光を背負う、僕ら。―第2楽章―



はぐらかすことも誤魔化すことも、ましてや本当のことさえ言えないなんて。


これほど最悪なことはないよ……。



黙秘を続けるあたしに苛ついた様子で、岡田さんが舌打ちをした。




「あんたが、佐藤君のことをたぶらかしたんでしょう?
大人しいフリして、一体どんな手を使ったわけ?」


「ちっ…違う!あたしそんなことしてないよ!」


「でも抱き合ってたじゃん!人の彼氏に手出しといて、よくそんなこと言えるね!」




違う。そうじゃない。

岡田さん達は大きな勘違いをしてる。



そう訴えたいのに、さっきの一言を否定されてしまったせいか、余計に信じてもらえないように思えた。

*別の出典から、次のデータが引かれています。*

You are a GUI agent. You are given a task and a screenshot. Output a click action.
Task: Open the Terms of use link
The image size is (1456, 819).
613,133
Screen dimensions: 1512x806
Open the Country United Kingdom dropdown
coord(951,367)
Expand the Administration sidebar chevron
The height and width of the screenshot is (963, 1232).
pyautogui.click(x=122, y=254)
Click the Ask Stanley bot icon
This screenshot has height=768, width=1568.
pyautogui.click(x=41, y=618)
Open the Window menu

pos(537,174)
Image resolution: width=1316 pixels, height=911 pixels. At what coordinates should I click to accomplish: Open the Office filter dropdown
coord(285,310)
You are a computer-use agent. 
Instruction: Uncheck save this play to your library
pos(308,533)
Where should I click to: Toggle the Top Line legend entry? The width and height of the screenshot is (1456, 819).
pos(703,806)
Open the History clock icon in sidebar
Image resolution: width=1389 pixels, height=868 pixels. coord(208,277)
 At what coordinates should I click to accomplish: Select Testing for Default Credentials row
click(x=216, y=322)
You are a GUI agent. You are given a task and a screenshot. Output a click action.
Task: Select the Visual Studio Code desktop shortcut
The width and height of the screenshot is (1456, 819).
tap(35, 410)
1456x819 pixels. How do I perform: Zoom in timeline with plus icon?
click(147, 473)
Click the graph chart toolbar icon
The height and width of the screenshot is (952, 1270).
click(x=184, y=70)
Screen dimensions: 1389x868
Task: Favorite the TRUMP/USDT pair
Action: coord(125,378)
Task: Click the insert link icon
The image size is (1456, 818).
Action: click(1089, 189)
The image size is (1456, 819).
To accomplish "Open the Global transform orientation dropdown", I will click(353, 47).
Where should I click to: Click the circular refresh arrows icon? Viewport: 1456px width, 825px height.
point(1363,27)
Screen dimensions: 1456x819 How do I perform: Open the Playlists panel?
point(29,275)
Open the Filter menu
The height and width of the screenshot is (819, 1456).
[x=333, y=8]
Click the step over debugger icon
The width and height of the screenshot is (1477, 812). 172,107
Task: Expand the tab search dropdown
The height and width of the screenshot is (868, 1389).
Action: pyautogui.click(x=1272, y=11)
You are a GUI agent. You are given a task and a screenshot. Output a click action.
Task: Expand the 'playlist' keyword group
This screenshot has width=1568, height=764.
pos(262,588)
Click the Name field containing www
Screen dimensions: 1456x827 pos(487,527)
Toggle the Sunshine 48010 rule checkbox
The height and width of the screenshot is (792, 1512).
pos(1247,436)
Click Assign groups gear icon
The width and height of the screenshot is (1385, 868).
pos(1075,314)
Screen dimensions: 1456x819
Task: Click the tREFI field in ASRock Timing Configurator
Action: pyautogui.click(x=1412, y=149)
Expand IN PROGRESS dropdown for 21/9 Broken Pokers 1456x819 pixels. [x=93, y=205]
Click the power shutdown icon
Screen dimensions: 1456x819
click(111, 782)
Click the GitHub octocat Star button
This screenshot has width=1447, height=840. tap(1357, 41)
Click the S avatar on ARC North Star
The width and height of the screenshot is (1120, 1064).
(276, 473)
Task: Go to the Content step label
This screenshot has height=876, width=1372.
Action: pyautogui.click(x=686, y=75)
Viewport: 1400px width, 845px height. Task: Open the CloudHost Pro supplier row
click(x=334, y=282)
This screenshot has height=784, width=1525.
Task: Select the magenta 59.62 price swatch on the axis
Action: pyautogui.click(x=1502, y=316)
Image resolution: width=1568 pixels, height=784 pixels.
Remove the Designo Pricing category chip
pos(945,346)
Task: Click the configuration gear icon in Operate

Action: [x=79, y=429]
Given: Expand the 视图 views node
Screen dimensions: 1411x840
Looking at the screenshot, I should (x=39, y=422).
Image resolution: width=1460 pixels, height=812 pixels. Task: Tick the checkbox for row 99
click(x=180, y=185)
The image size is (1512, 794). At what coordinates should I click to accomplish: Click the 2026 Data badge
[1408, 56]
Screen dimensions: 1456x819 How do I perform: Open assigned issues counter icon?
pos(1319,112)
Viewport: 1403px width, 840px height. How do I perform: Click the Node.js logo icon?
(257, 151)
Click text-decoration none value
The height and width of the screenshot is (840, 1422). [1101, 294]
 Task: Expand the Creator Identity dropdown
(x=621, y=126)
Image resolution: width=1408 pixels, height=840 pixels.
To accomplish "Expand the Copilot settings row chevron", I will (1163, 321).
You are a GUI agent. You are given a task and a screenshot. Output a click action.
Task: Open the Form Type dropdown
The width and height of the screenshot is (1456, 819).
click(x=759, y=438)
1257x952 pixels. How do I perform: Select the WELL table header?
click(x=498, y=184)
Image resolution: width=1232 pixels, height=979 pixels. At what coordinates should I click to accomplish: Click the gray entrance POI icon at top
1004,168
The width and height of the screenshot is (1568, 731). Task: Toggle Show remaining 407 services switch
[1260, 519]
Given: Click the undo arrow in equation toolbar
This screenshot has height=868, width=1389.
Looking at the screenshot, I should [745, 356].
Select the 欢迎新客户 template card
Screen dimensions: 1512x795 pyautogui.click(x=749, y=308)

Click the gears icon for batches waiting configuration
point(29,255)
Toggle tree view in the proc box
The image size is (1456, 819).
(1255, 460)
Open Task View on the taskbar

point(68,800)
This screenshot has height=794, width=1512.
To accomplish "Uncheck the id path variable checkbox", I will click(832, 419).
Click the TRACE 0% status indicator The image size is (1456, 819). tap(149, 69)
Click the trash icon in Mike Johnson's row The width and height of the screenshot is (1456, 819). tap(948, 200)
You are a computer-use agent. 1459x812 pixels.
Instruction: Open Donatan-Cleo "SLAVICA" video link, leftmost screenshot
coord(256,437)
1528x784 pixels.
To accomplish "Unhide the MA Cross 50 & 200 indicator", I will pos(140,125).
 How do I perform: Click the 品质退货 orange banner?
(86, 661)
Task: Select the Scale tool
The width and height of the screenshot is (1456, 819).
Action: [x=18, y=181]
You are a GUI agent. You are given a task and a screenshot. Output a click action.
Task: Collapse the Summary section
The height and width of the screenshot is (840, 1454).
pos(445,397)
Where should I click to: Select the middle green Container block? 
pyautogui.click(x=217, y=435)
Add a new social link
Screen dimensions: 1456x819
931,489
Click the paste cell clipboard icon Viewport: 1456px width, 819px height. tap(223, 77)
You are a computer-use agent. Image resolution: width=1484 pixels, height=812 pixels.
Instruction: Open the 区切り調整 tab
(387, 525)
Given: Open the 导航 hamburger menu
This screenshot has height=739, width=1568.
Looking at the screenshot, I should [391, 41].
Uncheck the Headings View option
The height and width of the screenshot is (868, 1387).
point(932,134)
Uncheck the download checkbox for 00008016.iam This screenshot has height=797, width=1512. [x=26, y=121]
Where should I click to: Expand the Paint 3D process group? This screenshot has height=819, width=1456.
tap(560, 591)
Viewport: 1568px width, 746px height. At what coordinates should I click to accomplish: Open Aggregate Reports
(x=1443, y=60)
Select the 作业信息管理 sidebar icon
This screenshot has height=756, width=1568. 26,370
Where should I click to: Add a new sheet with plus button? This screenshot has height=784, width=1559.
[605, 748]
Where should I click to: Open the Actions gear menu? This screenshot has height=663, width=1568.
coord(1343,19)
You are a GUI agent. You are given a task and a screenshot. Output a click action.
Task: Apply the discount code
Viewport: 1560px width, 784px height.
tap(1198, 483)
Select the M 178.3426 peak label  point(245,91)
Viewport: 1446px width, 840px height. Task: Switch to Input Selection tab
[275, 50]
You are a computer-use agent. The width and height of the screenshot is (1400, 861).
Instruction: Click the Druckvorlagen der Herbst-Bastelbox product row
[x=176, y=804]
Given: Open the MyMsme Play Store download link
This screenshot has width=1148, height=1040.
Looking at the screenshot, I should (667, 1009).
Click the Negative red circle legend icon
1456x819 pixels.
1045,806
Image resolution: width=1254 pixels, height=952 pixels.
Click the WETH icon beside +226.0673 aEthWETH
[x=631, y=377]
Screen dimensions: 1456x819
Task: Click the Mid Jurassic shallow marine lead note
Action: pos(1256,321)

感情が沸騰してしまっている彼女達に弁解することは、完全に火に油を注ぐようなものだった。



「サイテー!」だとか「ありえない!」と繰り返し呟く3人のボルテージは、まさに最高潮。

バロメーターなんて、あっけなく破壊されてしまいそう。




「さっき真藤君のことは友達とか言ってたけど、本当は真藤君のことも誘惑しようとしてるんじゃないの?」


「うわー、ありえない!」


「何様~」




しまいにはあり得もしない事実を勝手に作り出して、はははっと馬鹿にした笑いを響かせていた。



最初に確かめてきたことなんて、これっぽっちも意味をなしてない。